Document extract -
□ □ □ □ □

Is there a way to save ram? I don't want to upgrade but today i used it as a normal work day machine and it lagged A LOT!

Also, is it bad if i keep the fans running at 6K RPMs all the time it is plugged in? I like to keep it cool

Thanks,
David
 
Based on this screen shot, do i need more ram?
Based on your swap used, yes, you could probably benefit from more RAM if that's normal use for you.
Is there a way to save ram? I don't want to upgrade but today i used it as a normal work day machine and it lagged A LOT!
Run fewer simultaneous apps, less Flash on websites, less multimedia, etc.
Also, is it bad if i keep the fans running at 6K RPMs all the time it is plugged in?
Your fans are designed to "idle" at around 2000 rpm and spin faster only when temps are sustained at higher levels. Your MBP knows how to keep itself at safe temperatures, without you intervening. If your temps get too high, (105C for the CPU and 100C for the GPU), your Mac may shut down, to prevent damage. This is working as designed.
 
Based on your swap used, yes, you could probably benefit from more RAM if that's normal use for you.

Run fewer simultaneous apps, less Flash on websites, less multimedia, etc.

Your fans are designed to "idle" at around 2000 rpm and spin faster only when temps are sustained at higher levels. Your MBP knows how to keep itself at safe temperatures, without you intervening. If your temps get too high, (105C for the CPU and 100C for the GPU), your Mac may shut down, to prevent damage. This is working as designed.

□ □ □ □ □

Supplied material -

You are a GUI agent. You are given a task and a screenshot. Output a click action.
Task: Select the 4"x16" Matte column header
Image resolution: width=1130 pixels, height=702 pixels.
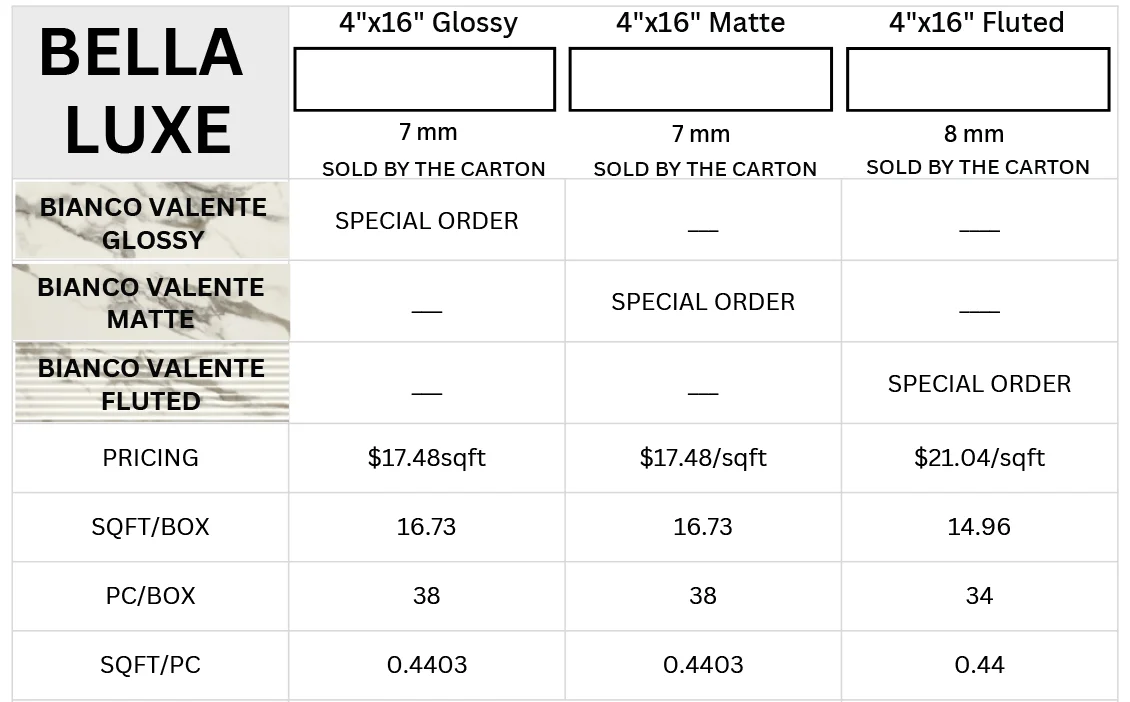(700, 24)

□ □ □ □ □

Stated exercise 1 -
Decide whether each statement below agrees with the forum thread about RAM and fan speed. Answer yes or no for each, and quote the words from the thread that settle it.
(a) The fans are designed to idle at around 6000 rpm.
(b) The Mac may shut down if the CPU temperature reaches 105C.
(c) The reply concludes from the swap used that more RAM could probably help.
Stated exercise 2 - Continue the forum thread about RAM and fan speed, picking up after its final post.

Written response 1 -
(a) No: "Your fans are designed to "idle" at around 2000 rpm and spin faster only when temps are sustained at higher levels."
(b) Yes: "If your temps get too high, (105C for the CPU and 100C for the GPU), your Mac may shut down, to prevent damage."
(c) Yes: "Based on your swap used, yes, you could probably benefit from more RAM if that's normal use for you."

Written response 2 -
Then i guess i'll have to spend some on memory, i work with Flash based browser games.

Say if i get 3rd party ram would apple care cover any issues that may have been caused by it or related to it?

My MPB currently has samsumg stickts
 
Say if i get 3rd party ram would apple care cover any issues that may have been caused by it or related to it?
Apple doesn't make RAM, so all RAM, including that which comes with your Mac, is technically 3rd party. If you install faulty RAM and it causes problems, Apple doesn't cover that, but the RAM manufacturer should. Apple's warranty doesn't cover any 3rd party components that you add, but adding RAM or a hard drive doesn't void warranty coverage on the rest of your Mac.

Apple Warranty: Installing Memory, Expansion Cards, User Installable Parts Does Not Void Warranty
 
Apple doesn't make RAM, so all RAM, including that which comes with your Mac, is technically 3rd party. If you install faulty RAM and it causes problems, Apple doesn't cover that, but the RAM manufacturer should. Apple's warranty doesn't cover any 3rd party components that you add, but adding RAM or a hard drive doesn't void warranty coverage on the rest of your Mac.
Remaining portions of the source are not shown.